Выбрать главу

Дом встретил его громкой музыкой и запахом готовящейся еды. Скай разулся и прошел на кухню. Открывшаяся картина вызвала широкую улыбку и смех: Юки, пританцовывая, колдовала у плиты, время от времени сверяясь с планшетом. Рецепт что ли? Он, все еще улыбаясь, подошел к ней и обнял. Юля даже не вздрогнула, негромко рассмеялась и повернулась, подставляя для поцелуя губы, в которые Скай не преминул впиться. Она ответила, но, когда он попытался углубить поцелуй, легко вывернулась и погрозила пальцем.
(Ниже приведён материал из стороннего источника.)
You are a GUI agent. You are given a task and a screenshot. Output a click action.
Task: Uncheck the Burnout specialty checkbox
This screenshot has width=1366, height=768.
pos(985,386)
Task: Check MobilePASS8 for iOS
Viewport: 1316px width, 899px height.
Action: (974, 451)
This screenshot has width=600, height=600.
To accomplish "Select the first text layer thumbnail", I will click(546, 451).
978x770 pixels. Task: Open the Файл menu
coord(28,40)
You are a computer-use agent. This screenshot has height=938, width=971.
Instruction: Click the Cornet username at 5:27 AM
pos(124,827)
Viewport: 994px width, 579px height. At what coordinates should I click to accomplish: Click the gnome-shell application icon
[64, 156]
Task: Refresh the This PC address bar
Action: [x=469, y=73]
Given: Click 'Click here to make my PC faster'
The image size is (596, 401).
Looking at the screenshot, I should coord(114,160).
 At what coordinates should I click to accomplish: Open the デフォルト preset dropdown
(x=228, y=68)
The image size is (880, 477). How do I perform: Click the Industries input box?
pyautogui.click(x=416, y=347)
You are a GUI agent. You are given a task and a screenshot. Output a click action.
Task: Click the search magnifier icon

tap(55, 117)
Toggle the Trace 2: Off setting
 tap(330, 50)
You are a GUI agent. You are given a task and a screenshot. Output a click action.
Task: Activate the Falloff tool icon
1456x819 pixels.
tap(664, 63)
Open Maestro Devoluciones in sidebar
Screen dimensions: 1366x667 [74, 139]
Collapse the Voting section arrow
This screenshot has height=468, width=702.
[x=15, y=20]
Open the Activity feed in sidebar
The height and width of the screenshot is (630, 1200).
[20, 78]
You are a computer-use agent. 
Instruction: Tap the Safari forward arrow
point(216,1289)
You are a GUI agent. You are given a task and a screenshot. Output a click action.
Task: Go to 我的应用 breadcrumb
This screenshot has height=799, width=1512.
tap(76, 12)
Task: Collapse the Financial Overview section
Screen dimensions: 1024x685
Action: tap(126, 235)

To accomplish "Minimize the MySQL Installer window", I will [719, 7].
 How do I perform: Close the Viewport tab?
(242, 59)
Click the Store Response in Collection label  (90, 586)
— Сгорит же! Переодевайся иди!

Скай невесомо коснулся губами ее щеки и послушно скрылся за дверью, пытаясь избавиться от назойливого образа, стоящего перед глазами. В нем все было так же, как сейчас, только хриплый грудной смех и длинные темные пряди принадлежали совсем не Юки. Пиздец. Больше десяти лет прошло, а болело все так же сильно, как в самый первый день, когда он осознал, что Саши больше нет. Для него — нет.

Остался Алек, чужой и непонятный. Мужчина, который заставлял его сжимать кулаки в бессильной ярости и сходить с ума. Его друг, кажется, так он решил тогда?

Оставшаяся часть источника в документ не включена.